As stated in Decasa v. Court of
Appeals,[19] to
wit:
x
x x [T]his Court had consistently
ruled that the alleged
inconsistencies between the testimony of a witness in open court and his sworn
statement before the investigators are not fatal defects to justify a
reversal of judgment. Such discrepancies
do not necessarily discredit the witness since ex parte affidavits are almost always incomplete. A sworn statement or an
affidavit does not purport to contain a complete compendium of the details of
the event narrated by the affiant. Sworn
statements taken ex parte are
generally considered to be inferior to the testimony given in open court.
x
x x x
The discrepancies in [the witness]’s
testimony do not damage the essential integrity of the prosecution’s evidence
in its material whole. Instead, the
discrepancies only erase suspicion that the testimony was rehearsed or
concocted. These honest
inconsistencies serve to strengthen rather than destroy [the witness]’s
credibility.[20]
Here, Gonzales’ statement in his
affidavit that “two unidentified men arrived” cannot be taken to mean that he
cannot identify the assailants from mug shots or if he comes face to face with
said persons again. His candid, though,
imprecise language in his affidavit merely bolsters his credibility.
In
the face of the credible and reliable positive identification made by Gonzales,
petitioner’s defense of alibi is absolutely unavailing. As held in People v. Tormis,[21]

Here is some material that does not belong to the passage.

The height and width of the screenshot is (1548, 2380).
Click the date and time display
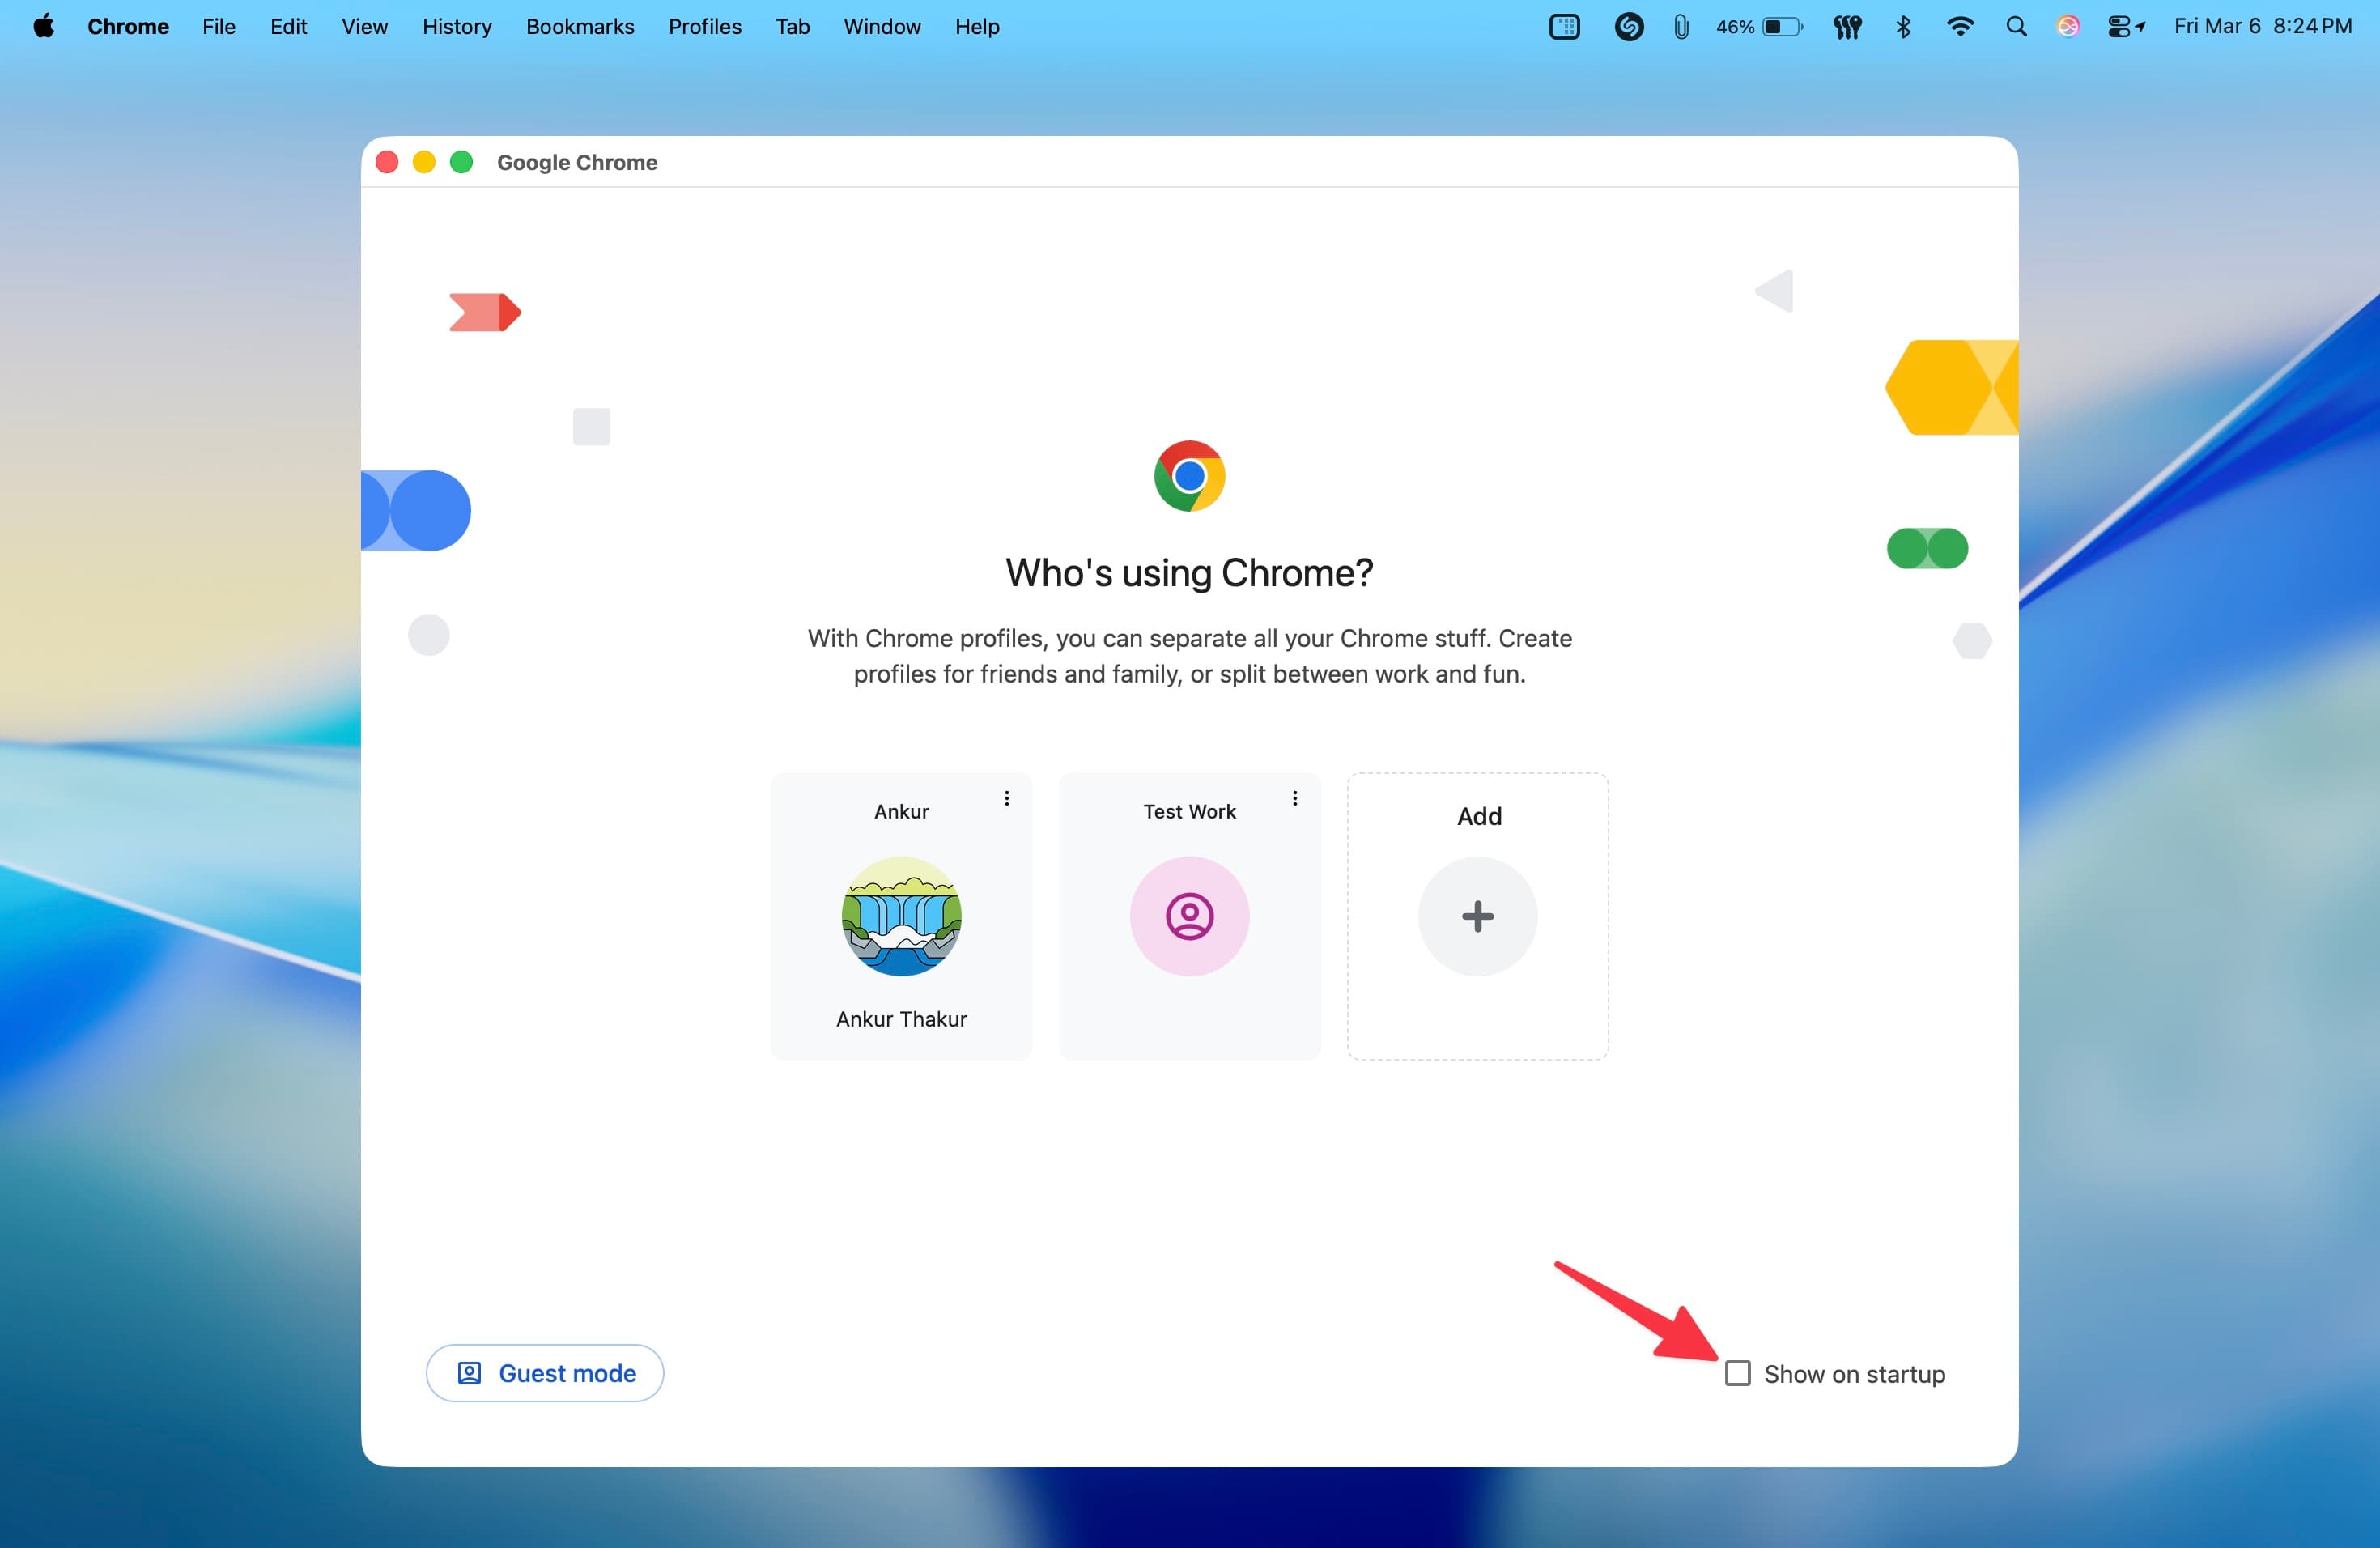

“the defense of alibi, being inherently weak, cannot prevail over the clear and
positive identification of the accused as the perpetrator of the crime.” Indeed, petitioner’s bare allegation that he
arrived in
In
sum, petitioner failed to show any reason for the Court to overturn the
findings of the RTC and the CA.
IN
VIEW OF THE FOREGOING, the petition is DENIED.
The Decision of the Court of Appeals dated December 23, 2003 is hereby AFFIRMED.
SO
ORDERED.
DIOSDADO
M. PERALTA
Associate
Justice
WE CONCUR:
CONSUELO YNARES-SANTIAGO
Associate Justice
Chairperson
MINITA
V. CHICO-NAZARIO PRESBITERO J. VELASCO, JR.
Associate Justice Associate Justice
ANTONIO EDUARDO B. NACHURA
Associate Justice
ATTESTATION
I
attest that the conclusions in the above Decision had been reached in
consultation before the case was assigned to the writer of the opinion of the
Court’s Division.
CONSUELO
YNARES-SANTIAGO
Associate
Justice
Chairperson,
Third Division
CERTIFICATION
Pursuant
to Section 13, Article VIII of the Constitution and the Division Chairperson’s
Attestation, I certify that the conclusions in the above Decision were reached
in consultation before the case was assigned to the writer of the opinion of
the Court’s Division.
REYNATO S. PUNO
Chief Justice
[1] Penned by Associate Justice Amelita G. Tolentino, with Associate Justices Eloy R. Bello, Jr. and Noel G. Tijam, concurring; rollo, pp. 27-45.
[2] Records (Crim. Case No. 97-18386), p. 40.
[3] Records (Crim. Case No. 97-18387), p. 23.
[4] Rollo, pp. 156-160.
[5] Rollo, pp. 46-69.
[6] Id. at 69.
[7] Rollo, pp. 11-12
[8] People of the Philippines v. Samuel Algarme y Bond and Rizaldy Gelle y Biscocho, G.R. No. 175978, February 12, 2009; People v. Rodrigo, G.R. No. 176159, September 11, 2008; People v. Rivera, 458 Phil. 856 (2003).
[9] G.R. Nos. 111206-08, October 6, 1995, 249 SCRA 54, 96.
[10] People v. Rodrigo, supra note 8, citing People v. Pineda, 429 SCRA 478, 497-498 (2004); and People v. Villena, G.R. No.140066, October 14, 2002, 390 SCRA 637, 650.
[11] Supra note 9, at 95.
[12] TSN, September 29, 1998, pp. 12-24.
[13] People v. Teehankee, Jr., supra note 9.
[14] Id. at 97-98
[15] TSN, September 29, 1998, pp. 35-48.
[16] TSN, September 29, 1998, pp. 47, 48, 74. (Emphasis supplied.)
[17] Record, p. 8.
[18] TSN, September 29, 1998, pp. 37-44.
[19] G.R. No. 172184, July 10, 2007, 527 SCRA 267.
[20] Id. at 280-282. (Emphasis supplied.)
[21] G.R. No. 183456, December 18, 2008, 574 SCRA 903, 916.